Our patient was young with no prior evidence of major occlusive disease, connective tissue disorder or any other identifiable cause for gangrene. She developed peripheral symmetrical gangrene in January after being delivered at home by an unskilled midwife. Although sepsis could not be documented despite a thorough workup, we feel this phenomenon along with the cold and an injection of probably an ergot could have offset the process of gangrene.

A high index of suspicion, early diagnosis and intervention with appropriate measures which included debridement of perineal wound limited progression of gangrene to just loss of nails, which eventually grew back. Although sporadic reports of postpartum gangrene in pregnancy have been reported, these have been mainly due to underlying vascular occlusive disorders or following abortions induced by ergots (1–5). A recent report evaluated 14 patients with symmetrical peripheral gangrene and found sepsis to be a major cause with a high amputation rate and mortality (6). In our case no clear cause could be defined.

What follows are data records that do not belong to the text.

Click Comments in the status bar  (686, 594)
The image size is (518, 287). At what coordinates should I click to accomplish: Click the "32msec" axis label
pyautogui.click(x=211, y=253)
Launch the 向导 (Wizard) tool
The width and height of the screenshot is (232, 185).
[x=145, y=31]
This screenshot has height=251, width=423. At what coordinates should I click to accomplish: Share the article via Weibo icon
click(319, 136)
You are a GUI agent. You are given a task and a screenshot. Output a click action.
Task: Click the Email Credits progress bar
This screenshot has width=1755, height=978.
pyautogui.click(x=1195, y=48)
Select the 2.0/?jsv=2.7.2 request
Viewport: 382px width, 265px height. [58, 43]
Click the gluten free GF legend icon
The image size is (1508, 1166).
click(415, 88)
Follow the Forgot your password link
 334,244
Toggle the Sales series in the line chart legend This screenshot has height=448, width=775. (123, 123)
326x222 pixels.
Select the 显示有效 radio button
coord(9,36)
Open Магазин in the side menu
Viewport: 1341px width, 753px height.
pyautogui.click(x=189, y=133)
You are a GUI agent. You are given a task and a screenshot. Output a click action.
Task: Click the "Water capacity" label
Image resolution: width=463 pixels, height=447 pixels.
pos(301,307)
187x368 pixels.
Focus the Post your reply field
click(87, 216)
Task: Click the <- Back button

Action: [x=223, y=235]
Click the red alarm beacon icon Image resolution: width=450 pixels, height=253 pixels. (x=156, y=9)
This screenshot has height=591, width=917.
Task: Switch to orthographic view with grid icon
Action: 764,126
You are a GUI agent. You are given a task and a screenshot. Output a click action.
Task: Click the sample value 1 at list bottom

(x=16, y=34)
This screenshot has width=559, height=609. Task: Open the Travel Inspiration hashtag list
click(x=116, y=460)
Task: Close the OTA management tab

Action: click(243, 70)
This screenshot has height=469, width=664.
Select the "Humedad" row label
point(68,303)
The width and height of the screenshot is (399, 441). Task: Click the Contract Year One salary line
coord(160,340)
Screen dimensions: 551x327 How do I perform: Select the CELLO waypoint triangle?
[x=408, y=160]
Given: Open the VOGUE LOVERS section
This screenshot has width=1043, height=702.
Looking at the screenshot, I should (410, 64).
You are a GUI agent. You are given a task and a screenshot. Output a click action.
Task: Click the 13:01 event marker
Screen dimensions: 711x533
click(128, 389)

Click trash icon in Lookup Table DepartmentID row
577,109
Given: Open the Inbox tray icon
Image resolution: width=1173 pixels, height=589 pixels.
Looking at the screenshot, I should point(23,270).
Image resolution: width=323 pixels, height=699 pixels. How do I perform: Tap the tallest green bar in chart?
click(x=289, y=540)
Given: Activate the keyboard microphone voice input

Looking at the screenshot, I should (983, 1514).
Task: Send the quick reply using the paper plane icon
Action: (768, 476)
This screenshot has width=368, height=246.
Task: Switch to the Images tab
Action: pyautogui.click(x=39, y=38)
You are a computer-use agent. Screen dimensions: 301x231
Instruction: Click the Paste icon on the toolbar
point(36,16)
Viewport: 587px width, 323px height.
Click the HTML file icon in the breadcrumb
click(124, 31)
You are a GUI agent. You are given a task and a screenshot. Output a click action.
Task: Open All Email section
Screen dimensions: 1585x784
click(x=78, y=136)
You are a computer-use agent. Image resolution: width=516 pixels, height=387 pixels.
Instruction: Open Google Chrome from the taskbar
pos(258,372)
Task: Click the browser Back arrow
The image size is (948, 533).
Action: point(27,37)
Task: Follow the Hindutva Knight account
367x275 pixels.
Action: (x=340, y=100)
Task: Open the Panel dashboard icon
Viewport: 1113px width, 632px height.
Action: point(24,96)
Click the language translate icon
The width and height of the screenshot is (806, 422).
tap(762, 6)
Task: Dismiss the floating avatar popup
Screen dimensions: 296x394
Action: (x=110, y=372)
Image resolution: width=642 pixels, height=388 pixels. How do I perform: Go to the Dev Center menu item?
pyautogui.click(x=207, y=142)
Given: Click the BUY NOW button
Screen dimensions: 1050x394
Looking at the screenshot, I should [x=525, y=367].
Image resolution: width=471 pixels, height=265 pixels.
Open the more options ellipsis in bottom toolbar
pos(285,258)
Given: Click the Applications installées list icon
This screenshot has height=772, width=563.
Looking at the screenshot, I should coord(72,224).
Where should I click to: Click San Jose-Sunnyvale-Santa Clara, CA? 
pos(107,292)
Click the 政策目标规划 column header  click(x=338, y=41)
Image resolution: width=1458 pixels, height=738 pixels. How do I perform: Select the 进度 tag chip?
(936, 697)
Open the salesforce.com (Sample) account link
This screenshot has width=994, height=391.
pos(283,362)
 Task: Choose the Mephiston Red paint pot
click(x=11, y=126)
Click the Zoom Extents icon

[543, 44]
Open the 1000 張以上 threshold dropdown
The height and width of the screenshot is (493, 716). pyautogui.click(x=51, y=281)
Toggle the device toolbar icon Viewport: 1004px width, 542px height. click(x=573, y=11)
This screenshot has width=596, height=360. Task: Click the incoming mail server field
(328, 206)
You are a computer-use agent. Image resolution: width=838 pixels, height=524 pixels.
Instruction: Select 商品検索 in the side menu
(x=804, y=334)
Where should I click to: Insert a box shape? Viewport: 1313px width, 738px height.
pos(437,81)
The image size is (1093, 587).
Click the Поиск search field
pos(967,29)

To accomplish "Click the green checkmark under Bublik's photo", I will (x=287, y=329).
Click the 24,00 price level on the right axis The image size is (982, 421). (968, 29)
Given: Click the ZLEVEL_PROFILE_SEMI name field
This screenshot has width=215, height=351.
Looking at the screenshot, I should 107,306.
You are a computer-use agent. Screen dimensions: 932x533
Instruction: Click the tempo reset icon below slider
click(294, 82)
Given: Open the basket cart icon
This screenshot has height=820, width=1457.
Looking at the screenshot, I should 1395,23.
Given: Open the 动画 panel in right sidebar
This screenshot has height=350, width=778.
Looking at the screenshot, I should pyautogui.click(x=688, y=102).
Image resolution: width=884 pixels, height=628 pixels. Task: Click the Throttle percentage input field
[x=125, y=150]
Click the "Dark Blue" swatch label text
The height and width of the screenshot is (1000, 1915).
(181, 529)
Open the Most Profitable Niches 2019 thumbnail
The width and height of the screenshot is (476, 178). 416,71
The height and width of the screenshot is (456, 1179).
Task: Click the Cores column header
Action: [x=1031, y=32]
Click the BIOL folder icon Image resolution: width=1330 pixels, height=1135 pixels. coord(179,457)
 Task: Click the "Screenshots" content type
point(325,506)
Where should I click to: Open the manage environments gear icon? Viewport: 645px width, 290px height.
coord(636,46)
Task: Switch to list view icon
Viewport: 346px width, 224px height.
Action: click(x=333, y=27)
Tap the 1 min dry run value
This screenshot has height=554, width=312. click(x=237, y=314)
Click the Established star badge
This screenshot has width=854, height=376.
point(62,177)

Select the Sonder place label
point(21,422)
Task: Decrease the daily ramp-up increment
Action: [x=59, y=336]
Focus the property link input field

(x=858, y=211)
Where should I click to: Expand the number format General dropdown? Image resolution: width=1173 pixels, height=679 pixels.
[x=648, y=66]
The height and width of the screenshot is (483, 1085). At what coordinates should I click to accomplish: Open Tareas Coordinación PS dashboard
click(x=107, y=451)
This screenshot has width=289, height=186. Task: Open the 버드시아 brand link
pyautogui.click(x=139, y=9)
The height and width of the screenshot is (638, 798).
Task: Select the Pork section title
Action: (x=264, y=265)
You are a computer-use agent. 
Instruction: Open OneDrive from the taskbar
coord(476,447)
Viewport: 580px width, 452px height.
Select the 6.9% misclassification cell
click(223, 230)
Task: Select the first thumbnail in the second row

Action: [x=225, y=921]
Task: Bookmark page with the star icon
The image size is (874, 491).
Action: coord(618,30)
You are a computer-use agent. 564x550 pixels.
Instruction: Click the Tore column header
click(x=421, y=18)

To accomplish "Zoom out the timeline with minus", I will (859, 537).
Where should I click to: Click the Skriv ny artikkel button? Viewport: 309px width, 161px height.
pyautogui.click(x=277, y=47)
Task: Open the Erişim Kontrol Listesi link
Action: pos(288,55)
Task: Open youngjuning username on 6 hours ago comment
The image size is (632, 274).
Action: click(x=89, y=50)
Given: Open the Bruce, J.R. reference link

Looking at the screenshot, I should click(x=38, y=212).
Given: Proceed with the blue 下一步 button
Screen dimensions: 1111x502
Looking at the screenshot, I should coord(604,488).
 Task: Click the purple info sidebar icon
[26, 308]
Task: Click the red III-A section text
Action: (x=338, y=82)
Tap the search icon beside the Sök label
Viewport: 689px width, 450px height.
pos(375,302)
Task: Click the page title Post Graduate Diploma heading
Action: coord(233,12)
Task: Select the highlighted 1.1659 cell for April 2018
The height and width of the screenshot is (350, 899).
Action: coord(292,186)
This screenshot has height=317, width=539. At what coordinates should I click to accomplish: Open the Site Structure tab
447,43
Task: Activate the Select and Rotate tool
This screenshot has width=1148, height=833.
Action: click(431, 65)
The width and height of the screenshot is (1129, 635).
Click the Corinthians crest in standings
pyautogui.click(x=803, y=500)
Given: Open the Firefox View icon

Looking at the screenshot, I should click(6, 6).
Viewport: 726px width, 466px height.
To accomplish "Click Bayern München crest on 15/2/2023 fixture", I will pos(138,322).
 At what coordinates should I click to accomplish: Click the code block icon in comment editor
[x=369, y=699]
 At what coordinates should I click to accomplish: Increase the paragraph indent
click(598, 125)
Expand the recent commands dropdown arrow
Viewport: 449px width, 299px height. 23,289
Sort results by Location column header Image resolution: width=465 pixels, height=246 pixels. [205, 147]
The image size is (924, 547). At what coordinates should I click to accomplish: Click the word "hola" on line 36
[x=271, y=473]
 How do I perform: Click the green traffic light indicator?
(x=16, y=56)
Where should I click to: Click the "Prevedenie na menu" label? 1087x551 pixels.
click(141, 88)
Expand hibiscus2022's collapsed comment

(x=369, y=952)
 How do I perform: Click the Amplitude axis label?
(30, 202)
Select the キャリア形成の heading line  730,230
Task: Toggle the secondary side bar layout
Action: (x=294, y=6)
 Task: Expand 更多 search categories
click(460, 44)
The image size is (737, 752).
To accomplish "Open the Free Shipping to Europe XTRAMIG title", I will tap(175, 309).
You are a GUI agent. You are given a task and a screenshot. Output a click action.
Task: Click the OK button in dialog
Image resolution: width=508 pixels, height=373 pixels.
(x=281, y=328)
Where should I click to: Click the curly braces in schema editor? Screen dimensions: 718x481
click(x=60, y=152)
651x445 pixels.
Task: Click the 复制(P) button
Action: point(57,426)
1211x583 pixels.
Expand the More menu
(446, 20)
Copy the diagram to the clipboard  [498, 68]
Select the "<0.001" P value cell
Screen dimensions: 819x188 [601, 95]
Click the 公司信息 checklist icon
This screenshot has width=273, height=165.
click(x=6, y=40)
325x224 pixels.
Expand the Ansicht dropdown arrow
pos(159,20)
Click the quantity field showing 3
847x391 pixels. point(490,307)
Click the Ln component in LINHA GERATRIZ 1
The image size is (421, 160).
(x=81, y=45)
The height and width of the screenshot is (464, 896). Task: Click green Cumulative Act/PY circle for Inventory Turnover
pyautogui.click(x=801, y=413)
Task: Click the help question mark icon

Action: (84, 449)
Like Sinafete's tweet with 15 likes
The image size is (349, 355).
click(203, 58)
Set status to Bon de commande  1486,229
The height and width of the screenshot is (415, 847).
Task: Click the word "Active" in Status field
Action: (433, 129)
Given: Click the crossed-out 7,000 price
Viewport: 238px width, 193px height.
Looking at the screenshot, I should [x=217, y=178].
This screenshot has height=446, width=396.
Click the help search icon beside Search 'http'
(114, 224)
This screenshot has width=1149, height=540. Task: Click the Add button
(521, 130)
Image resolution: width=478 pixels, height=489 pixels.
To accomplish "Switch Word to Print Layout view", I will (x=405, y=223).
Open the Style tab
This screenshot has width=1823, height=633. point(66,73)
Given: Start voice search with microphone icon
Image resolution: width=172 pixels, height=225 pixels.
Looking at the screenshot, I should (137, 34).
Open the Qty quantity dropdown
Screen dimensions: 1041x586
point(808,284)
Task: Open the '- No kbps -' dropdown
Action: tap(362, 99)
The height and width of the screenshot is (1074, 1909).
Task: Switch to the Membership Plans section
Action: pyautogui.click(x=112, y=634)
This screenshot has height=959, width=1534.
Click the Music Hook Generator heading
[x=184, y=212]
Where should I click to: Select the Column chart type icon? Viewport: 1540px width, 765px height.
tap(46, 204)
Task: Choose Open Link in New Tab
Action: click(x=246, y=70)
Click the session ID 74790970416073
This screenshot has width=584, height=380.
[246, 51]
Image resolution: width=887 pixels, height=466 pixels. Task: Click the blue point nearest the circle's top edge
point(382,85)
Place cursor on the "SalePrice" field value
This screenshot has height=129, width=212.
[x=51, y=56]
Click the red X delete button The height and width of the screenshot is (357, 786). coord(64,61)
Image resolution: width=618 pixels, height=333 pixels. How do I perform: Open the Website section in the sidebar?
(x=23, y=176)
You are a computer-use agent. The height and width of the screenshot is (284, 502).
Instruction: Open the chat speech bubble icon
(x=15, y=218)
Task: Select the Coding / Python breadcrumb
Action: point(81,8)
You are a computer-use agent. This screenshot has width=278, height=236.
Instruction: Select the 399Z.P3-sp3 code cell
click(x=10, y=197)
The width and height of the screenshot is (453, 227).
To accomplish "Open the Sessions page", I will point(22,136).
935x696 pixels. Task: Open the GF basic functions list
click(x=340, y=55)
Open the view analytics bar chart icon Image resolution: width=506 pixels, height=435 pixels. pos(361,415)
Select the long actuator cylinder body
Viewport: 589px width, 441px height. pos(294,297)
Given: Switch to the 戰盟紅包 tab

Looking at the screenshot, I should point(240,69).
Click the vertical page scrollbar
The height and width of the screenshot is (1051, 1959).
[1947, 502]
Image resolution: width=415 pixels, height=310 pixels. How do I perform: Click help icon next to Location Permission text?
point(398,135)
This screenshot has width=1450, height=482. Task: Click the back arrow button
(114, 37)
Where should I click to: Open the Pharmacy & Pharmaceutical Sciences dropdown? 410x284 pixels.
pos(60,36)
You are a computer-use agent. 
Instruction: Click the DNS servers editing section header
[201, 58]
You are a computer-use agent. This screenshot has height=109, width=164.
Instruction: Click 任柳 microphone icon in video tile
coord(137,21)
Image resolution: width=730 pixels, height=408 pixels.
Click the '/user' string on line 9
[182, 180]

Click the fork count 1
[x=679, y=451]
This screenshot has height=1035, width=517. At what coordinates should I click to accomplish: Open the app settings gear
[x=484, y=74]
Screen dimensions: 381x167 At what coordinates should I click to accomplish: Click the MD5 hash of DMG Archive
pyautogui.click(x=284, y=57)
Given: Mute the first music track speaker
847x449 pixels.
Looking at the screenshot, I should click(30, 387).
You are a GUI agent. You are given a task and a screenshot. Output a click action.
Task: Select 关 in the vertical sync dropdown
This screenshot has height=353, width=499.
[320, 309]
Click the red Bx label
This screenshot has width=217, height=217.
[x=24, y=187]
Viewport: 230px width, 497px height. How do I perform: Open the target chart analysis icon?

We present this case to highlight the importance of identifying and treating pregangrenous changes in limbs early enough to avoid amputation. This is also the first time when images capturing the sequence of changes from onset of gangrene to localization of a spreading phenomenon, shedding of nails and scabs to final reparative changes leading to regrowth of nails and normal appearance of limbs is shown. During the regenerative process meticulous care of the affected areas is needed to prevent infections and ensure a favorable outcome.

Although postpartum period runs a high risk for sepsis and use of ergot alkaloids is common in labor, but occurrence of peripheral symmetrical gangrene is rarely seen in this period. Peripheral symmetrical gangrene is a life-threatening condition which warrants early diagnosis and prompt treatment, any delay to do so may leave sequelae which vary from amputation to death.